Anomalous eddy viscosity for two-dimensional turbulence

We study eddy viscosity for generalized two-dimensional (2D) fluids. The governing equation for generalized 2D fluids is the advection equation of an active scalar q by an incompressible velocity. The relation between q and the stream function psi is given by q = -(-del(2))(alpha/2)psi. Here, alpha is a real number. When the evolution equation for the generalized enstrophy spectrum Q(alpha)(k) is truncated at a wavenumber k(c), the effect of the truncation of modes with larger wavenumbers than k(c) on the dynamics of the generalized enstrophy spectrum with smaller wavenumbers than k(c) is investigated. Here, we refer to the effect of the truncation on the dynamics of Q(alpha)(k) with k < k(c) as eddy viscosity. Our motivation is to examine whether the eddy viscosity can be represented by normal diffusion. Using an asymptotic analysis of an eddy-damped quasi-normal Markovian (EDQNM) closure approximation equation for the enstrophy spectrum, we show that even if the wavenumbers of interest k are sufficiently smaller than k(c), the eddy viscosity is not asymptotically proportional to k(2)Q(alpha)(k), i.e., a normal diffusion, but to k(4-alpha)Q(alpha)(k) for alpha > 0 and k(4)Q(alpha)(k) for alpha < 0, i.e., an anomalous diffusion. This indicates that the eddy viscosity as normal diffusion is asymptotically realized only for alpha = 2 (Navier-Stokes system).
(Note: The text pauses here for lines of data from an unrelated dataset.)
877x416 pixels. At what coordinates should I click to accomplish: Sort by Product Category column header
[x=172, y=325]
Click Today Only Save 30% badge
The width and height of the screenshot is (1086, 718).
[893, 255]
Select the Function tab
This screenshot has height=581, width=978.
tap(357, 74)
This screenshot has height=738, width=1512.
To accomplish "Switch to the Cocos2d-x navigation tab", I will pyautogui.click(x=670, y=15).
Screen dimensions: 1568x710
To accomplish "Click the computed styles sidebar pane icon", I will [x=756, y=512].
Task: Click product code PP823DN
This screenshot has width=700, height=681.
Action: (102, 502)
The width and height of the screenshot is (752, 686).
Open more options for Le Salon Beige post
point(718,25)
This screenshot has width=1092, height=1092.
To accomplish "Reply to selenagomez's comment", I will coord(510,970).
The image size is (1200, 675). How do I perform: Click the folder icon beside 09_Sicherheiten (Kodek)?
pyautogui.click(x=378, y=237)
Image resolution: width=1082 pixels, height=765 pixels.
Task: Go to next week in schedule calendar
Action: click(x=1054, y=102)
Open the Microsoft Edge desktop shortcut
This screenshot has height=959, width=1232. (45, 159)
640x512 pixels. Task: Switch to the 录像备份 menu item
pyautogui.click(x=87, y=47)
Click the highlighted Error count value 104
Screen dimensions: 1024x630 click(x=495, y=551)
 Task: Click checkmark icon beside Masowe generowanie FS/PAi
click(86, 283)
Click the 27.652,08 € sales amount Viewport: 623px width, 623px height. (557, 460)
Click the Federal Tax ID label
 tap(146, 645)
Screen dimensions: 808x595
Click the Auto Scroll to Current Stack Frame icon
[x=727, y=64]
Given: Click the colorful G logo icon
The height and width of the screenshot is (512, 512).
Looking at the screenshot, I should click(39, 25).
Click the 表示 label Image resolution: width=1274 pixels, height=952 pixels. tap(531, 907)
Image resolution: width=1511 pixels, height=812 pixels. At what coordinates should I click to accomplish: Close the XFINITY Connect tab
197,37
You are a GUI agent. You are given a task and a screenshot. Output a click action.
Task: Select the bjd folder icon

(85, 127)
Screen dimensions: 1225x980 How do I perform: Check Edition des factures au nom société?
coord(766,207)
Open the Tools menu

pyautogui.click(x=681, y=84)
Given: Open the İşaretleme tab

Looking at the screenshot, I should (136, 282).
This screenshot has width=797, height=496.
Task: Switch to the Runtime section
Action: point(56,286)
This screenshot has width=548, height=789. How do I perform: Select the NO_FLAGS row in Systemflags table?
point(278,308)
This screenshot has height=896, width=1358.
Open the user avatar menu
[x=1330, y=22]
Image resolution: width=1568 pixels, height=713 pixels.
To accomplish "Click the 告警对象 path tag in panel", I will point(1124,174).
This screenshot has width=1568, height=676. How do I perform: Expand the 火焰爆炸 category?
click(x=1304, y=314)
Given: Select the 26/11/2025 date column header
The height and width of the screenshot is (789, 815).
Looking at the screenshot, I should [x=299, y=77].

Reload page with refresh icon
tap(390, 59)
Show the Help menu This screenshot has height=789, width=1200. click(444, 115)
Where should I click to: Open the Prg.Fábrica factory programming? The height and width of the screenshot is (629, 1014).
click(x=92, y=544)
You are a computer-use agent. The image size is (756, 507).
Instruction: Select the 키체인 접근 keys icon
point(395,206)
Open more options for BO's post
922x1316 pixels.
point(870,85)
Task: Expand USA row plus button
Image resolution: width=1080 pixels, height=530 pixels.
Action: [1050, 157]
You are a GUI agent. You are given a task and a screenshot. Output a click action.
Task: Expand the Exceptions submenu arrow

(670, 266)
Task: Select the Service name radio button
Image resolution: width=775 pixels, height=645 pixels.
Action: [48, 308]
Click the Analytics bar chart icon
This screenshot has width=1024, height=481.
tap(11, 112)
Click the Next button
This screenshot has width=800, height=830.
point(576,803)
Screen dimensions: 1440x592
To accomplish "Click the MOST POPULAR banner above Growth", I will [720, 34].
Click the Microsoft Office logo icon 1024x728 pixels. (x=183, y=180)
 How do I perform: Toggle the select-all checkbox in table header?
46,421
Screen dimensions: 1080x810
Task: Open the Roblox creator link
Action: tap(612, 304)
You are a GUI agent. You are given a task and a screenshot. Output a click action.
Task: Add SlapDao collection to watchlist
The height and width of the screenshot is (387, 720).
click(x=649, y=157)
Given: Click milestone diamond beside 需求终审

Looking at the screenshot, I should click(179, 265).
The proportionality constant, the eddy viscosity coefficient, is asymptotically negative. These results are confirmed by numerical calculations of the EDQNM closure approximation equation and direct numerical simulations of the governing equation for forced and dissipative generalized 2D fluids. The negative eddy viscosity coefficient is explained using Fjortoft's theorem and a spreading hypothesis for the spectrum. (C) 2015 AIP Publishing LLC.